Interestingly, the specificity of acupoints might have different manifestations in different conditions. The different responses of these regions to different acupoint stimulation might be related to the acupoint’s specificity. Recent studies demonstrated that EA at ST37 increased IL-4 and IL-1β in ulcerative colitis model rats, which is beneficial to eliminate inflammatory reactions and repair damaged tissue and has a certain therapeutic effect on ulcerative colitis [17, 18]. Studies have reported that EA at ST39 increased the level of TNF-α in intestinal tissue and the injury of duodenal mucosa [19, 20]. Moreover, the lower extremity acupoints were more effective in repairing duodenal mucosa and improving gastric motility than abdominal acupoints in the FD models. EA at different acupoints had different effects on improving gastric motility, impairing intestinal permeability, and controlling the progression of inflammation. As we all know, ST36, ST37, and ST39 are all located in the stomach meridian, and from the close physiological function between the stomach, large and small intestinal, there is more mutual influence between batches in the pathological condition. Acupoint locations had different sensitives to EA due to the different stimulation intensities.
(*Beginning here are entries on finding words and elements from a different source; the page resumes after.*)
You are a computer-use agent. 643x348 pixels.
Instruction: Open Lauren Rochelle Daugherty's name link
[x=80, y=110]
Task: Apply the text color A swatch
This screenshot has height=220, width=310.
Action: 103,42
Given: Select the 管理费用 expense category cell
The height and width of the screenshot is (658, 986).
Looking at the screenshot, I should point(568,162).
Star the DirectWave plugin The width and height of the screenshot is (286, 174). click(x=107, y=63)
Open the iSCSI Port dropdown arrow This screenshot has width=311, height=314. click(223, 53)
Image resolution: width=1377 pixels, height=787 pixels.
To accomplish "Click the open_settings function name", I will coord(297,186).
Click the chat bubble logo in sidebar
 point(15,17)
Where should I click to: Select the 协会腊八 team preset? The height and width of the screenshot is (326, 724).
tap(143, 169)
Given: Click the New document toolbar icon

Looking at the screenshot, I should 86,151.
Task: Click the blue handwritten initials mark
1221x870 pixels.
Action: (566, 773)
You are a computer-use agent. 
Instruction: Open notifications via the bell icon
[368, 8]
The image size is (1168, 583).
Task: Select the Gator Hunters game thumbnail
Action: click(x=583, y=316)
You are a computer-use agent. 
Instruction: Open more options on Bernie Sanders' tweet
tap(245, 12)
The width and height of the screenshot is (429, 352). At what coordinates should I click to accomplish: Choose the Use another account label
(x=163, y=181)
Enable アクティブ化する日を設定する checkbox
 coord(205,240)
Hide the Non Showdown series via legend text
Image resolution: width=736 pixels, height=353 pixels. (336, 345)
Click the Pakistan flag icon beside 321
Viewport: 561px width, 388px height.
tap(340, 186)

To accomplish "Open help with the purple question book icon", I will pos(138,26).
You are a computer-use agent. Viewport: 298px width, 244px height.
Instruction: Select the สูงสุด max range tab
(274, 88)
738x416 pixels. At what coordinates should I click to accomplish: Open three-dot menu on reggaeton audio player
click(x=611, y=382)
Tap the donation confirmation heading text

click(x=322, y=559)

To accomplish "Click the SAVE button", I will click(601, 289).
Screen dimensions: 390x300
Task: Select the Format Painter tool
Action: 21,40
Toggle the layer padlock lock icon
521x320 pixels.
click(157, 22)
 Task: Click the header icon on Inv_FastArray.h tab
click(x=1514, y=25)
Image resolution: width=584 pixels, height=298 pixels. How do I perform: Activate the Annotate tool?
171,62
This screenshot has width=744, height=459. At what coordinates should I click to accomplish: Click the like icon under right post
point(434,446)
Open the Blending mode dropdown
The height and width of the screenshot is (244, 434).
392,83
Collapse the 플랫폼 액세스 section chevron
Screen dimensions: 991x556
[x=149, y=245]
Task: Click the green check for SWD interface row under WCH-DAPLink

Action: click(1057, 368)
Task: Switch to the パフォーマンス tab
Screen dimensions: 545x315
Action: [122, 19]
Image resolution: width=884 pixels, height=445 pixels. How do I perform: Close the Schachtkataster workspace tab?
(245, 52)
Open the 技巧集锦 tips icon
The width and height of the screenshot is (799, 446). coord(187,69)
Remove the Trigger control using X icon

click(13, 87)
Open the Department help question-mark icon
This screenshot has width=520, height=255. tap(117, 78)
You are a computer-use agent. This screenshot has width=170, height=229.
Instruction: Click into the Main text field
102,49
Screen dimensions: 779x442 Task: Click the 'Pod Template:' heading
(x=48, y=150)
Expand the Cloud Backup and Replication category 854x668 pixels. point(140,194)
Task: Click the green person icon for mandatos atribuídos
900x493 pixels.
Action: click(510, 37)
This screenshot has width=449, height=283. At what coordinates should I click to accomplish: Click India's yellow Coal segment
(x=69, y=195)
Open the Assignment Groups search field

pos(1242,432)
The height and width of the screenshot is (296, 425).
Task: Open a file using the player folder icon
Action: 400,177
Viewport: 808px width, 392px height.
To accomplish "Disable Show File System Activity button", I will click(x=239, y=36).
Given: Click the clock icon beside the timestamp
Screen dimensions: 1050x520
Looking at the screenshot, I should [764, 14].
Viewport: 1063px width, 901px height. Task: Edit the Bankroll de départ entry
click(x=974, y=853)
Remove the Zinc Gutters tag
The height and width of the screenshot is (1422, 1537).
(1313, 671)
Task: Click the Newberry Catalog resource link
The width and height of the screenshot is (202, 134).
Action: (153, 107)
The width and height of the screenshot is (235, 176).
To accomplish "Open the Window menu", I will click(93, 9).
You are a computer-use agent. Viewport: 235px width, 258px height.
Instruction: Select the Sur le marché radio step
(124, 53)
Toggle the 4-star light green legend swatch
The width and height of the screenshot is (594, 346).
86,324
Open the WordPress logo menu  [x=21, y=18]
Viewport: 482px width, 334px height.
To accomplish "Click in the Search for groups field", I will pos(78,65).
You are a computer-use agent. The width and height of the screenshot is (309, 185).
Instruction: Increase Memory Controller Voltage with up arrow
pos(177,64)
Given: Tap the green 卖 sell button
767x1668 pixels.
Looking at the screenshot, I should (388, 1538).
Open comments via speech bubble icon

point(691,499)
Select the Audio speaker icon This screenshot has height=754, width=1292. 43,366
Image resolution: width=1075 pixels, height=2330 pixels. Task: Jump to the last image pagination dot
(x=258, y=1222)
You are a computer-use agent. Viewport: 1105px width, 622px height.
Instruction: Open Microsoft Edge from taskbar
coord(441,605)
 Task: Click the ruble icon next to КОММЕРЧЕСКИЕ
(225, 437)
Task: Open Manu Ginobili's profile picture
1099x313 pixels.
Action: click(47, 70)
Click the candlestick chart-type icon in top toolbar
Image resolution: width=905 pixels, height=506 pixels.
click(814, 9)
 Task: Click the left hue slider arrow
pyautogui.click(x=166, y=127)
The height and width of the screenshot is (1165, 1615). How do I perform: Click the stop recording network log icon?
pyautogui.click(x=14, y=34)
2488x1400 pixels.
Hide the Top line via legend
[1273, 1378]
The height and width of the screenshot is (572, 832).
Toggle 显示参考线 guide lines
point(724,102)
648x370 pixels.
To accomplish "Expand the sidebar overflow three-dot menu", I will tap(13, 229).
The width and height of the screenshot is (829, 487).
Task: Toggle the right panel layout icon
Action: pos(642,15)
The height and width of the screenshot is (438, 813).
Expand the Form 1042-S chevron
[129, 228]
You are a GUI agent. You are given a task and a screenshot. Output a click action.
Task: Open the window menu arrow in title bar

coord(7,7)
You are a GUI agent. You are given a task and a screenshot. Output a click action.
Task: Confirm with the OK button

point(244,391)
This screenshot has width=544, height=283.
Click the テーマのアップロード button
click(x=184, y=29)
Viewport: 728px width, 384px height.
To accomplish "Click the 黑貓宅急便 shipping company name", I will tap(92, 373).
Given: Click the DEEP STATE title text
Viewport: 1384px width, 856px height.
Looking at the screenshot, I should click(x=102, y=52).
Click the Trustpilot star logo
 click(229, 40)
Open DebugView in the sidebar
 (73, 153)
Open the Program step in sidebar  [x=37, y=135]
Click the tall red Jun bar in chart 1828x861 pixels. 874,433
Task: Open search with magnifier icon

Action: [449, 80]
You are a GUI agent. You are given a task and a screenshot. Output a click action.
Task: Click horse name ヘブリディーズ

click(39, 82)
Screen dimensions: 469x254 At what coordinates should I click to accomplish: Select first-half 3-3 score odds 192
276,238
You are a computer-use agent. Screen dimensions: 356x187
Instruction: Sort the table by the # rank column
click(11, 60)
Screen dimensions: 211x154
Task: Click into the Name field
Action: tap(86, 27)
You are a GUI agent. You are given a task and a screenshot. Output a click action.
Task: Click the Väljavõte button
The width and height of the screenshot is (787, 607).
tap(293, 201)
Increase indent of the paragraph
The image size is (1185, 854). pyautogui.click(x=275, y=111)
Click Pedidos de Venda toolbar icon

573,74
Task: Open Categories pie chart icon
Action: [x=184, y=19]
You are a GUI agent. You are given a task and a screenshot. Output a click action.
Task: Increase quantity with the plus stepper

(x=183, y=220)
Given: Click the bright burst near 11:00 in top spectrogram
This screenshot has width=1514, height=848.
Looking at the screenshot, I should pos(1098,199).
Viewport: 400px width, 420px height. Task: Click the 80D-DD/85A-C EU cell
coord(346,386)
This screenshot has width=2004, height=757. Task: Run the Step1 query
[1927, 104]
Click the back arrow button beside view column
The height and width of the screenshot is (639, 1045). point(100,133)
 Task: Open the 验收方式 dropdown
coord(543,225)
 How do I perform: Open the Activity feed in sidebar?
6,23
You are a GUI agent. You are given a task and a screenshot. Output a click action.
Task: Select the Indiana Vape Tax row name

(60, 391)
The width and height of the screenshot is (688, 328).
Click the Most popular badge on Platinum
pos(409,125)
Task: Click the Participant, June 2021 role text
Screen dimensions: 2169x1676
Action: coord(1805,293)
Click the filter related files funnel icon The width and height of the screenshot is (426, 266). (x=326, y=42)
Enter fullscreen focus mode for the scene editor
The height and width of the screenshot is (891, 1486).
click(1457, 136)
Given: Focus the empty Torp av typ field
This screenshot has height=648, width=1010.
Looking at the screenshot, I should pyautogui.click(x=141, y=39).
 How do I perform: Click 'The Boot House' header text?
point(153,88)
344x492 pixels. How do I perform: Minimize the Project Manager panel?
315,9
The high intensity at the abdominal acupoints maybe drive a spinal-sympathetic axis, promoting anti-inflammatory effects that depend on NPYDBH-marked noradrenergic neurons. However, the high intensity at the lower extremities acupoints could also drive a spinal-sympathetic axis and produce vagal efferent independent anti-inflammatory effects. Some studies showed that vagal and sympathetic pathways associated with gastric motility regulate can be evoked from lower extremities and abdominal severally [10, 11]. Therefore, these findings indicated that the surface lower extremity and abdominal acupoints are relatively specific in the treatment of FD. EA at the ST36 could improve the gastric motility, restore mucosal integrity, and reduce the inflammation of FD rats.

5. Conclusion

In conclusion, we confirmed that EA at lower extremities acupoints (ST36, ST37, ST39) and abdominal acupoints (ST25, CV4, CV12) played different roles in the treatment of FD. Mechanistically, EA at ST36 potentially suppressed the low-grade inflammation in the duodenal to increase the integration of duodenal mucosal, in turn, to improve FD symptoms.

Data Availability

The data used to support the findings of this study are included within the article.

Conflicts of Interest

The authors have no competing interests.

Authors’ Contributions

Y-JL and N-NY performed the research and wrote the paper. C-ZL and J-WY designed the research, and JH and L-YQ and L-LL and C-XH, and YW and S-MM performed the research and analyzed the data. All authors read and approved the final version of the manuscript.

Acknowledgments

This work was supported by the National Key R&D Program of China (No: 2019YFC1712100) and the National Science Fund for Distinguished Young Scholars (No: 81825024).